Vat dyes and especially indigo, play an important role in today`s
dyeing industry (Roessler and Crettenand, 2004). Their use involves a
reduction step in order to obtain their water-soluble forms (leuco dye).
In most industrial dyeing processes, vat dyes are reduced using mainly
sodium dithionite (Bechtold et al., 1996, 1997). Although this
reducing agent has been used for more than a century, its use involves
many economical, ecological and technical problems. For instance, sodium
dithionite produces large amounts of sodium sulphate and sulphite as by-products
which increase the cost of industrial wastewater treatment (Chavan and
Solving these problems has been the main concern of numerous researches.

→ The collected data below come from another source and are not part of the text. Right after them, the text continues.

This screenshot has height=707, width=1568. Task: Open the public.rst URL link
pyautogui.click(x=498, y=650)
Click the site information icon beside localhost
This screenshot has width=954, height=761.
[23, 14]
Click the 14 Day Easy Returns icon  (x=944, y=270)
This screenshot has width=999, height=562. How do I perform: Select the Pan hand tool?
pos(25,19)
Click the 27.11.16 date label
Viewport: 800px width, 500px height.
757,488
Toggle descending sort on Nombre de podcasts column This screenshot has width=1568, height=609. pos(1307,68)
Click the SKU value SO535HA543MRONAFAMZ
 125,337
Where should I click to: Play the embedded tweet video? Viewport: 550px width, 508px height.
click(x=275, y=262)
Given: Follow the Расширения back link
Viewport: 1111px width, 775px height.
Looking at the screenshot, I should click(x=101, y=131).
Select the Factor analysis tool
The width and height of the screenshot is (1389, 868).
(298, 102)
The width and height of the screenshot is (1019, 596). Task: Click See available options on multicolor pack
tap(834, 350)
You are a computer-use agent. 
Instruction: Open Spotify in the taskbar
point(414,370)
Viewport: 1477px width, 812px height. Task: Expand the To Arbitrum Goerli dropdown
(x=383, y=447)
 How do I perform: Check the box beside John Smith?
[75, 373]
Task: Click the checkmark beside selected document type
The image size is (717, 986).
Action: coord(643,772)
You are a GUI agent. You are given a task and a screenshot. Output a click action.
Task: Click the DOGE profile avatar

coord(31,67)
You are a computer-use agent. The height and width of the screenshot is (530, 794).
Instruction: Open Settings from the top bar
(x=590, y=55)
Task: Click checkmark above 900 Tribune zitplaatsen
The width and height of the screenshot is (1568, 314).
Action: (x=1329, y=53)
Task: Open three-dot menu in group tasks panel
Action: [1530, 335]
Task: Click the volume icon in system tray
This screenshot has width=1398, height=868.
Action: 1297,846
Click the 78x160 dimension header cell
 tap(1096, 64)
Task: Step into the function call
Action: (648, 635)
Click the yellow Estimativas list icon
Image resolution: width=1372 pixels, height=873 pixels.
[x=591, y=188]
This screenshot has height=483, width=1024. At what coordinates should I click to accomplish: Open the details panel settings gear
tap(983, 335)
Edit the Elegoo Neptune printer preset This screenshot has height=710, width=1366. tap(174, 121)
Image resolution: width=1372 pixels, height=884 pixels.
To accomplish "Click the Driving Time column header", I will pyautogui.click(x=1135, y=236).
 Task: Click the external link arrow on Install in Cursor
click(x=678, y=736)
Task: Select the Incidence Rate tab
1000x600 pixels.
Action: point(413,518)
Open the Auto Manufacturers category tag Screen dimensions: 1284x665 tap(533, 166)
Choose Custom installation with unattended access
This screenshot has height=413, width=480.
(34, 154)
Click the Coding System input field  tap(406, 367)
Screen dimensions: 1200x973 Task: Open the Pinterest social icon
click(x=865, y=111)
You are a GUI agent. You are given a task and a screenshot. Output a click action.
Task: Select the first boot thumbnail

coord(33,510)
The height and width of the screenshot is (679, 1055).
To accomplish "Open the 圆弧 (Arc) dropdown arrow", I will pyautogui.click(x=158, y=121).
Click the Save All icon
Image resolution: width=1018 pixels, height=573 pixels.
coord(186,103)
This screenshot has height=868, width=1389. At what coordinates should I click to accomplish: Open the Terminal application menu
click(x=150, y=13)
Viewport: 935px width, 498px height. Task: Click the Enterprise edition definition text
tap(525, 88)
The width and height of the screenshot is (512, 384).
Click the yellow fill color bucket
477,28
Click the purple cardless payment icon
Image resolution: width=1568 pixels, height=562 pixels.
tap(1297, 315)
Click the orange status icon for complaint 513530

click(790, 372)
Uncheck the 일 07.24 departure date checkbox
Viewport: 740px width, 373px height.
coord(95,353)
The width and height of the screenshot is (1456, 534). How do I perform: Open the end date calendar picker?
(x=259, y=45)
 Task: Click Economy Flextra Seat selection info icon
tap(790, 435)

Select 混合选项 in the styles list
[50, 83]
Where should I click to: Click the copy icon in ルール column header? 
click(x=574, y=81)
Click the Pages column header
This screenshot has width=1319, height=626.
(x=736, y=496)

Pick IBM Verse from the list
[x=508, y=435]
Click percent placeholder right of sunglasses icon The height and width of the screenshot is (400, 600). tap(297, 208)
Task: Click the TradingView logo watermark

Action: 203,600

So, many attempts have been made to replace sodium dithionite or even
the chemical reduction. In this frame, electrochemistry, well-known as
an environmentally friendly technique, presents an attractive alternative
(Chavan and Chakraborty, 2001; Kulandainathan et al., 2007a; Roessler
and Jin, 2003).
In recent investigations, various electrochemical reducing methods have
been used, such as direct (Roessler et al., 2002; Roessler and
Crettenand, 2004) or indirect electrochemical reduction (Bechtold et
al., 1993, 1994). Although they have been largely studied, the electrochemical
reduction of vat dyes is still at its early stages of development. Inappropriate
experimental conditions decrease the chances of an industrial application
of the process. These conditions are related to the temperature of the
dye-bath, the electrodes choice….Indeed, all previous studies have
copied some experimental conditions either from the conventional dyeing
process, or from the electrochemical reduction, but without considering
their prospective applications in industry. In fact, several works are
confined to the literature and thus create further limitations in addition
to the engineering challenge related to the use of the electrochemical
techniques. For example, in the electrochemical reduction of vat dyes,
heating is employed during electrolyses (Bechtold et al., 1994;
Bechtold, 2000), though there is no evidence that it is required under
unconventional conditions. Besides many other conditions like material
to liquor or mediator to dye ratios are fixed without any scientific justifications.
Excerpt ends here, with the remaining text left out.